**Text block**
—————
Cao et al. (2012) have given a detailed analysis of the characteristics of nitrate in major rivers and aquifers of the Sanjiang Plain, but there are no reports found about the analysis of regional hydrochemical characteristics. Multivariate analysis, such as factor analysis (FA), discriminant analysis (DA) and cluster analysis (CA), aiming to interpret the governing processes through data reduction and classification, are recognized as powerful tools to deal with the increasing number of hydrochemical parameters. They have been effectively and widely applied to assessment of surface water quality (Panda et al. 2006; Shrestha and Kazama 2007; Yidana et al. 2008, 2010), evaluation of the hydrogeochemical characteristic of groundwater (Cloutier et al. 2008; Papatheodorou et al. 2007; Yidana et al. 2010) and identification of groundwater contaminations (Dragon 2006; Kim et al. 2009; Zhou et al. 2007).

In this paper, two multivariate statistical analysis methods including FA and DA have been applied (1) to analyze the general characteristics of surface water (rivers) and groundwater hydrochemistry and their controlling factors; (2) to discriminate the hydrogeochemical difference among the SW, SG and DG; and (3) to deduce the hydraulic connectivity of these three water bodies based on hydrochemical similarities.

Study area

General descriptions

The Sanjiang Plain (129°46′42″–135°05′10″E, 46°06′30″N–48°28′06″N) is the alluvial plain within the Songhua River basin, northeast part of the Heilongjiang Province, China. The Xiao Xing Anling Mountains with a maximum elevation of 1,429 m above mean sea level and Wandashan Mountain with a maximum elevation of 831 m are found along the west side and southwest side of the study area. The north, east and southeast boundaries of the study area are the Heilong River, the Wusuli River and the Naoli River, respectively. The Songhua River and Naoli River flow through the plain and confluents with the Heilong River and Wusuli River, respectively (Fig. 1). The Sanjiang Plain has a generally flat topography declining from the southwest to the northeast with a slope gradient of about 1:5,000–1:10,000 except for some highlands in the center of the plain.
—————
**Written instruction 1**
Give the lines of the entries between the line holding "Open Show publisher information link" and the end of the entries, inclusive, as a Markdown table with the columns Row and Line, numbering each line and leaving out blank lines.

(Data listing)
—————
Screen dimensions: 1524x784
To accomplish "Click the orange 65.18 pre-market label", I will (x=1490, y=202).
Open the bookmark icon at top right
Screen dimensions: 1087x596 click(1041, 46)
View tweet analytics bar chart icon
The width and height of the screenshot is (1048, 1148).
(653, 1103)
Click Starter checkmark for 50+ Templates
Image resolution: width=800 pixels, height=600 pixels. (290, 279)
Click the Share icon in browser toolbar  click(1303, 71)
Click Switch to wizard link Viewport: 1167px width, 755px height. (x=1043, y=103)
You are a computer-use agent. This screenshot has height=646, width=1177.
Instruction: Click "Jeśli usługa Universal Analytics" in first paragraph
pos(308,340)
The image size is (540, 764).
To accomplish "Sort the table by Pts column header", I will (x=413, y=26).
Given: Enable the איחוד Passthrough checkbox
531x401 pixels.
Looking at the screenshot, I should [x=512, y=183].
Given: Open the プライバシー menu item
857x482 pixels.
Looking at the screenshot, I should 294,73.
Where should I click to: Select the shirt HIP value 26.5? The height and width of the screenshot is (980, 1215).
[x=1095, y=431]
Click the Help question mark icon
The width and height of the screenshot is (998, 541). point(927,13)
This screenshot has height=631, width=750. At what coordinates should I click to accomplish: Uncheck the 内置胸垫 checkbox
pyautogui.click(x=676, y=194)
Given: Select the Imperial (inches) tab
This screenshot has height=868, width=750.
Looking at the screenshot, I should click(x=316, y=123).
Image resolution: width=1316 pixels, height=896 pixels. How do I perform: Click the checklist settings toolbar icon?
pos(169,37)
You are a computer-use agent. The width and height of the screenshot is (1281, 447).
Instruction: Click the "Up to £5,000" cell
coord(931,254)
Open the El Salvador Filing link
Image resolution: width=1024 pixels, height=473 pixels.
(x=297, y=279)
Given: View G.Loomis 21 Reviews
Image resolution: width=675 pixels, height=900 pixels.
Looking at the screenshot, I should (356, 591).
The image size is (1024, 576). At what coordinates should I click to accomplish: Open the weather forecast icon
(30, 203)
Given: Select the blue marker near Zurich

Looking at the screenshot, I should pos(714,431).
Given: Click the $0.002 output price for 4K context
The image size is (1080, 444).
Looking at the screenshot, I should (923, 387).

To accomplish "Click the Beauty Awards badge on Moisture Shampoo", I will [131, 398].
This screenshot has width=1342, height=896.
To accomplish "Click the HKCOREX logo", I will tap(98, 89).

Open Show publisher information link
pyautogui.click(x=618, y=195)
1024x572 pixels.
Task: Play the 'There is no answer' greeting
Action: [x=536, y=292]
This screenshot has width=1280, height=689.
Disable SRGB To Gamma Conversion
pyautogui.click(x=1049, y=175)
—————
**Written instruction 2**
According to the Sanjiang Plain passage, what is the maximum elevation of Wandashan Mountain?

**Correct answer 1**
| Row | Line |
|---|---|
| 1 | Open Show publisher information link |
| 2 | pyautogui.click(x=618, y=195) |
| 3 | 1024x572 pixels. |
| 4 | Task: Play the 'There is no answer' greeting |
| 5 | Action: [x=536, y=292] |
| 6 | This screenshot has width=1280, height=689. |
| 7 | Disable SRGB To Gamma Conversion |
| 8 | pyautogui.click(x=1049, y=175) |

**Correct answer 2**
831 m